Set exercise. Turn every line of the records below into a numbered list, one line per item, and leave out the blank lines.

Items.
START

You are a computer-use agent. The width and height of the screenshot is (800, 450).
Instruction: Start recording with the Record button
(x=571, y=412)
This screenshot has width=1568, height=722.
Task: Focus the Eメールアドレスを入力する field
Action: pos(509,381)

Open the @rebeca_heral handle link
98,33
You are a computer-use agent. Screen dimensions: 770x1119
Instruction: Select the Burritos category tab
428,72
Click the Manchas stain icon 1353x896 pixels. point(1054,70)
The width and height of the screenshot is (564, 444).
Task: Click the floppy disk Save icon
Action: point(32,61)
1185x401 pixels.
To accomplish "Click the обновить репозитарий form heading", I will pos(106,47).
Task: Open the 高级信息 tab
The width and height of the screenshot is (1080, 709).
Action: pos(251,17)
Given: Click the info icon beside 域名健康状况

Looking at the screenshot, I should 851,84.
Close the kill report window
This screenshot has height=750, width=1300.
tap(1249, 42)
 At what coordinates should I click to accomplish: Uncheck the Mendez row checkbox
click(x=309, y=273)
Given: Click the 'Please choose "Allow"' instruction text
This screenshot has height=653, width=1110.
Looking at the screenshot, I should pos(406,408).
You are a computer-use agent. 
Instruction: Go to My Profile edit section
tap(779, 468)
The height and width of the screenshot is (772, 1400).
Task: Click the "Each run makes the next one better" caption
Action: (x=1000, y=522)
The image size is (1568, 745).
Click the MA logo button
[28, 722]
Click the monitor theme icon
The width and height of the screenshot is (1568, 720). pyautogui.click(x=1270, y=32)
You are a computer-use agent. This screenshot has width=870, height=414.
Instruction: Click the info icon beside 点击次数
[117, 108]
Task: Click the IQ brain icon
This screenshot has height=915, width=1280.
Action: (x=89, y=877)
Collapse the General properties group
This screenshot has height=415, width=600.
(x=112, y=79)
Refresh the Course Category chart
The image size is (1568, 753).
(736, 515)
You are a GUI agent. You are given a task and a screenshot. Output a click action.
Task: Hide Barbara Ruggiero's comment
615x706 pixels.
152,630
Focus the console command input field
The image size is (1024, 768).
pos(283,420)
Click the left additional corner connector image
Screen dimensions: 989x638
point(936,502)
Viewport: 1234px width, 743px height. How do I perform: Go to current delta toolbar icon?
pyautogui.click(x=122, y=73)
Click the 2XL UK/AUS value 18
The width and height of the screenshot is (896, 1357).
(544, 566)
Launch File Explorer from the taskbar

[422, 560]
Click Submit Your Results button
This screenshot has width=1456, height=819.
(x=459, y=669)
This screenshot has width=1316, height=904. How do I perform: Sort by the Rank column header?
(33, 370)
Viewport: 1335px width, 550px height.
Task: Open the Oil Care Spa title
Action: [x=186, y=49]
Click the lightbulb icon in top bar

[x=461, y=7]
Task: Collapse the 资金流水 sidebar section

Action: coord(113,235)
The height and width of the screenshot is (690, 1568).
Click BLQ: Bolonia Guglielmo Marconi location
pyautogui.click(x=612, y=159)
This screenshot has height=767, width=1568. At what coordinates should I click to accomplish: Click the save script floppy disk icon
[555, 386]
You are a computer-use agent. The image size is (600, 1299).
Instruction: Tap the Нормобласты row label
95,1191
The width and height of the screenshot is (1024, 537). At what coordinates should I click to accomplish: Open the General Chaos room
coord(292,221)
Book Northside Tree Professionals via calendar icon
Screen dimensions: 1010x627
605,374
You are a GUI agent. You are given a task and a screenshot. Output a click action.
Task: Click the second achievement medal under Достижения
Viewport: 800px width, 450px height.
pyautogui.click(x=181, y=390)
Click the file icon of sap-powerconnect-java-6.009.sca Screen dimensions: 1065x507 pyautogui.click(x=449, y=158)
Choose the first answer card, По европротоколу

END

Solution to this problem.
1. You are a computer-use agent. The width and height of the screenshot is (800, 450).
2. Instruction: Start recording with the Record button
3. (x=571, y=412)
4. This screenshot has width=1568, height=722.
5. Task: Focus the Eメールアドレスを入力する field
6. Action: pos(509,381)
7. Open the @rebeca_heral handle link
8. 98,33
9. You are a computer-use agent. Screen dimensions: 770x1119
10. Instruction: Select the Burritos category tab
11. 428,72
12. Click the Manchas stain icon 1353x896 pixels. point(1054,70)
13. The width and height of the screenshot is (564, 444).
14. Task: Click the floppy disk Save icon
15. Action: point(32,61)
16. 1185x401 pixels.
17. To accomplish "Click the обновить репозитарий form heading", I will pos(106,47).
18. Task: Open the 高级信息 tab
19. The width and height of the screenshot is (1080, 709).
20. Action: pos(251,17)
21. Given: Click the info icon beside 域名健康状况
22. Looking at the screenshot, I should 851,84.
23. Close the kill report window
24. This screenshot has height=750, width=1300.
25. tap(1249, 42)
26.  At what coordinates should I click to accomplish: Uncheck the Mendez row checkbox
27. click(x=309, y=273)
28. Given: Click the 'Please choose "Allow"' instruction text
29. This screenshot has height=653, width=1110.
30. Looking at the screenshot, I should pos(406,408).
31. You are a computer-use agent. 
32. Instruction: Go to My Profile edit section
33. tap(779, 468)
34. The height and width of the screenshot is (772, 1400).
35. Task: Click the "Each run makes the next one better" caption
36. Action: (x=1000, y=522)
37. The image size is (1568, 745).
38. Click the MA logo button
39. [28, 722]
40. Click the monitor theme icon
41. The width and height of the screenshot is (1568, 720). pyautogui.click(x=1270, y=32)
42. You are a computer-use agent. This screenshot has width=870, height=414.
43. Instruction: Click the info icon beside 点击次数
44. [117, 108]
45. Task: Click the IQ brain icon
46. This screenshot has height=915, width=1280.
47. Action: (x=89, y=877)
48. Collapse the General properties group
49. This screenshot has height=415, width=600.
50. (x=112, y=79)
51. Refresh the Course Category chart
52. The image size is (1568, 753).
53. (736, 515)
54. You are a GUI agent. You are given a task and a screenshot. Output a click action.
55. Task: Hide Barbara Ruggiero's comment
56. 615x706 pixels.
57. 152,630
58. Focus the console command input field
59. The image size is (1024, 768).
60. pos(283,420)
61. Click the left additional corner connector image
62. Screen dimensions: 989x638
63. point(936,502)
64. Viewport: 1234px width, 743px height. How do I perform: Go to current delta toolbar icon?
65. pyautogui.click(x=122, y=73)
66. Click the 2XL UK/AUS value 18
67. The width and height of the screenshot is (896, 1357).
68. (544, 566)
69. Launch File Explorer from the taskbar
70. [422, 560]
71. Click Submit Your Results button
72. This screenshot has width=1456, height=819.
73. (x=459, y=669)
74. This screenshot has width=1316, height=904. How do I perform: Sort by the Rank column header?
75. (33, 370)
76. Viewport: 1335px width, 550px height.
77. Task: Open the Oil Care Spa title
78. Action: [x=186, y=49]
79. Click the lightbulb icon in top bar
80. [x=461, y=7]
81. Task: Collapse the 资金流水 sidebar section
82. Action: coord(113,235)
83. The height and width of the screenshot is (690, 1568).
84. Click BLQ: Bolonia Guglielmo Marconi location
85. pyautogui.click(x=612, y=159)
86. This screenshot has height=767, width=1568. At what coordinates should I click to accomplish: Click the save script floppy disk icon
87. [555, 386]
88. You are a computer-use agent. The image size is (600, 1299).
89. Instruction: Tap the Нормобласты row label
90. 95,1191
91. The width and height of the screenshot is (1024, 537). At what coordinates should I click to accomplish: Open the General Chaos room
92. coord(292,221)
93. Book Northside Tree Professionals via calendar icon
94. Screen dimensions: 1010x627
95. 605,374
96. You are a GUI agent. You are given a task and a screenshot. Output a click action.
97. Task: Click the second achievement medal under Достижения
98. Viewport: 800px width, 450px height.
99. pyautogui.click(x=181, y=390)
100. Click the file icon of sap-powerconnect-java-6.009.sca Screen dimensions: 1065x507 pyautogui.click(x=449, y=158)
101. Choose the first answer card, По европротоколу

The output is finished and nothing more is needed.